Sosok Pemimpin Sederhana dan Anti-Kultus Individu
Sejak awal kampanyenya, Bassirou Diomaye Faye dikenal sebagai sosok yang sederhana dan dekat dengan rakyat. Ia mengusung gagasan perubahan dengan menekankan transparansi, reformasi ekonomi, dan pemberantasan korupsi. Penolakannya untuk memajang foto dirinya di ruang-ruang pemerintahan mencerminkan prinsip yang ia pegang teguh: pemerintahan bukan tentang individu, tetapi tentang rakyat.
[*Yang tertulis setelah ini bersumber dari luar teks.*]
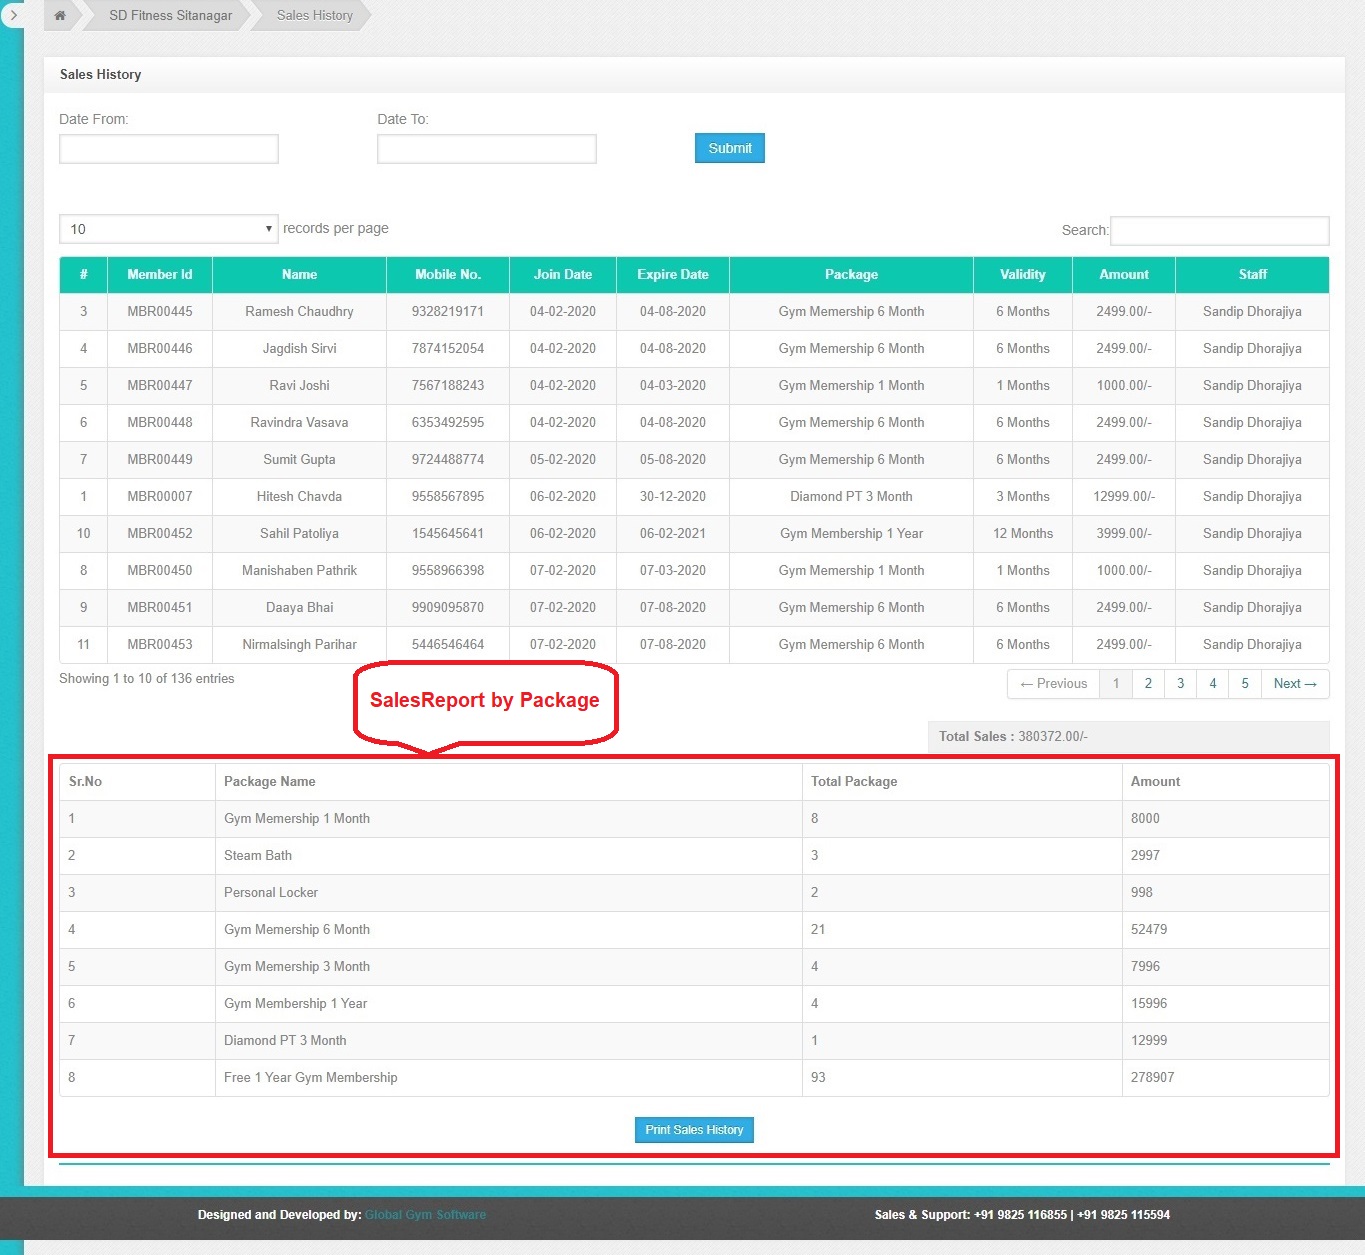Viewport: 1365px width, 1255px height.
Task: Jump to page 5 of sales entries
Action: (x=1244, y=683)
Di Senegal, seperti di banyak negara lain, foto presiden biasanya dipajang di kantor pemerintahan sebagai simbol kekuasaan. Namun, Faye ingin menggeser fokus dari pemujaan individu ke arah kerja kolektif dan pelayanan publik. Keputusan ini sejalan dengan visinya untuk membangun pemerintahan yang lebih inklusif dan tidak berorientasi pada figur pemimpin semata.
Keputusan Faye ini mendapat beragam respons dari masyarakat dan politisi. Banyak yang mengapresiasi langkahnya sebagai tanda kerendahan hati dan komitmen terhadap reformasi. Baginya, yang lebih penting bukanlah gambar dirinya di dinding-dinding kantor, melainkan kebijakan nyata yang bisa membawa perubahan bagi rakyat Senegal.
Pendekatan ini juga mengingatkan pada beberapa pemimpin dunia lainnya yang menolak kultus individu dalam politik. Misalnya, Presiden Uruguay José Mujica yang hidup dengan sangat sederhana, atau Thomas Sankara dari Burkina Faso yang menolak simbolisme kekuasaan yang berlebihan.
Langkah Faye bisa menjadi inspirasi bagi negara-negara lain, terutama di Afrika, di mana banyak pemimpin masih mengandalkan citra personal dan simbolisme dalam mempertahankan kekuasaan. Dengan menolak fotonya dipajang, Faye mengirim pesan kuat bahwa kepemimpinan harus lebih berorientasi pada pelayanan dan bukan sekadar pencitraan.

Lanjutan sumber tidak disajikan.